| Task objective |
Copy the lines from the one containing "The width and height of the screenshot is (723, 1568)." through the one containing "Action: pos(60,581)", swapping "red sun" for "yellow sun" and leaving everything else unchanged.

| Record set |

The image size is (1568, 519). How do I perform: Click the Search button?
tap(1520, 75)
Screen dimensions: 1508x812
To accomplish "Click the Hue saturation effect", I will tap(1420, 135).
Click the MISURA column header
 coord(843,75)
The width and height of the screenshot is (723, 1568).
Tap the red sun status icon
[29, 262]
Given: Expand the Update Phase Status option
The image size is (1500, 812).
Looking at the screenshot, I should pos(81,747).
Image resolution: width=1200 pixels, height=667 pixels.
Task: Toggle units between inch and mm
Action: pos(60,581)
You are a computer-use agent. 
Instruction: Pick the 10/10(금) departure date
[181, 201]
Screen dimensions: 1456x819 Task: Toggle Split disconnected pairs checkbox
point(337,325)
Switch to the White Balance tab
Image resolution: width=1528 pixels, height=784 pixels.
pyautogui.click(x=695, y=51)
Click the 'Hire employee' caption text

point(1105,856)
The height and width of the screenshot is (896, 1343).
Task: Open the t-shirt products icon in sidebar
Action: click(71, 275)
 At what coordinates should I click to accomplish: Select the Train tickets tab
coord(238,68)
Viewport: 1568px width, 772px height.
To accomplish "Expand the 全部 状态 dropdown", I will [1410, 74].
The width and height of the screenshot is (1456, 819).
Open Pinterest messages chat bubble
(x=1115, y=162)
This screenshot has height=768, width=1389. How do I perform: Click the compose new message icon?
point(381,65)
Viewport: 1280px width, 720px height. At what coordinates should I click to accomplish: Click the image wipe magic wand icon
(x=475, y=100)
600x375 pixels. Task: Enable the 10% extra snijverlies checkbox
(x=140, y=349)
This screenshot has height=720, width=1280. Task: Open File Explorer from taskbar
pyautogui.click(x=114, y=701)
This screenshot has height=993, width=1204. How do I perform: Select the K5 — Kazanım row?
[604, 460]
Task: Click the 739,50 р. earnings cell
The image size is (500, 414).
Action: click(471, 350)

| Expected answer |
The width and height of the screenshot is (723, 1568).
Tap the yellow sun status icon
[29, 262]
Given: Expand the Update Phase Status option
The image size is (1500, 812).
Looking at the screenshot, I should pos(81,747).
Image resolution: width=1200 pixels, height=667 pixels.
Task: Toggle units between inch and mm
Action: pos(60,581)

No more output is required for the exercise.